Using SimpleTransformers for Common NLP Applications

Explore Language Modeling, Named Entity Recognition, Question Answering with the SimpleTransformer library. Made by Ayush Chaurasia using Weights & Biases
Ayush Chaurasia


Transformer models and transfer learning methods continue to propel the field of Natural Language Processing forwards at a tremendous pace. However, state-of-the-art performance too often comes at the cost of (a lot of) complex code.

Simple Transformers avoids all the complexity and lets you get down to what matters – model training and experimenting with the Transformer model architecture. It helps you bypass all the complicated setups, boilerplate code, and all the other general unpleasantness by initializing a model in one line, training in the next, and evaluating with the third.

In this report, I build on the simpleTranformers repo, and explore some of the most common applications of deep NLP – including tasks from GLUE benchmark, along with the recipes for training SOTA transformer models to perform these tasks. I've used the distilbert transformer model for all the tasks as it is less expensive computationally. I also extensively explore optimizing your distilbert hyperparameters with Sweeps.

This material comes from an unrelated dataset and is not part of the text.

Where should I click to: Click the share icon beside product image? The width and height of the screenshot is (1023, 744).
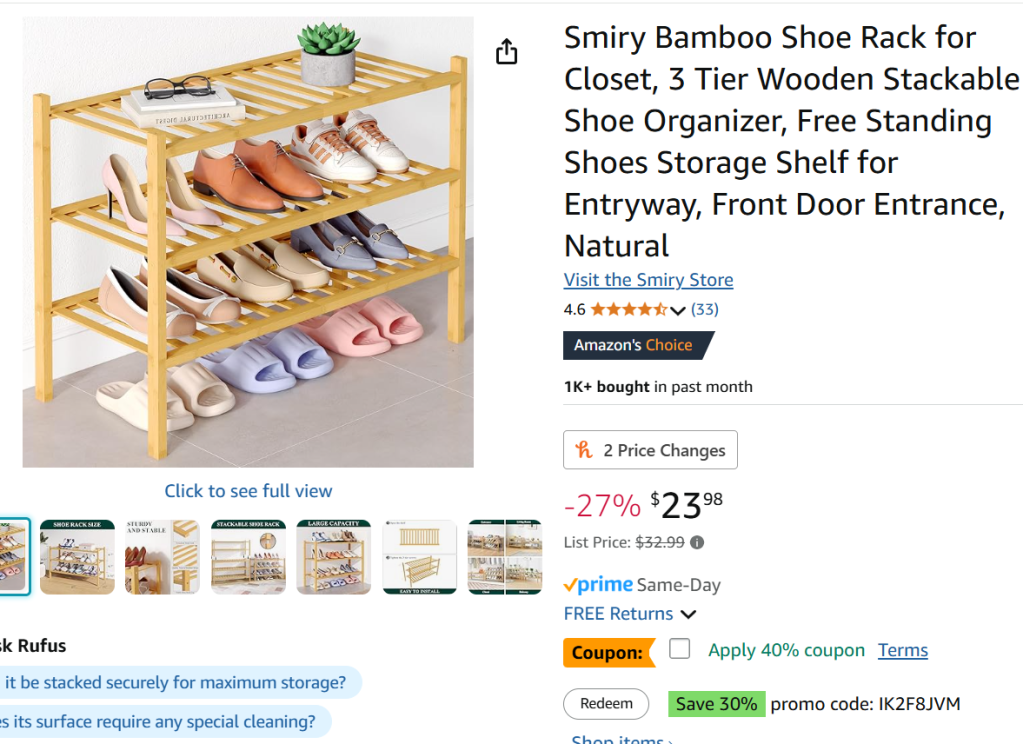coord(507,52)
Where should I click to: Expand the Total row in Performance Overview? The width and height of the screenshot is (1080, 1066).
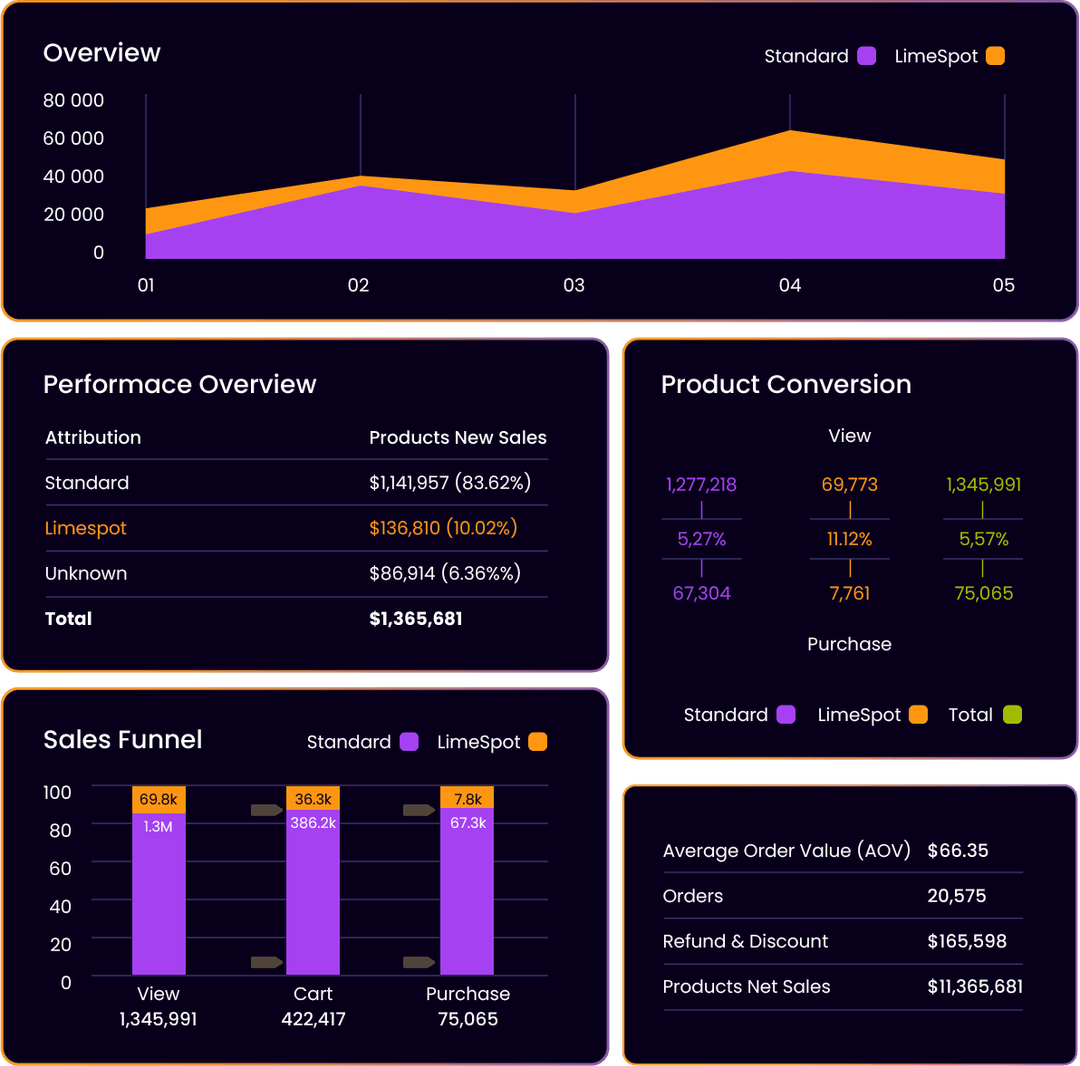[68, 618]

Simpletransformers comes with native support for model performance tracking, using Weights & Biases.

Full code walkthrough on Colab →

Language Modeling


ELECTRA is a new method for self-supervised language representation learning. It can be used to pre-train transformer networks using relatively little compute. ELECTRA models are trained to distinguish "real" input tokens vs "fake" input tokens generated by another neural network, similar to the discriminator of a GAN. At small scale, ELECTRA achieves strong results even when trained on a single GPU. At large scale, ELECTRA achieves state-of-the-art results on the SQuAD 2.0 dataset.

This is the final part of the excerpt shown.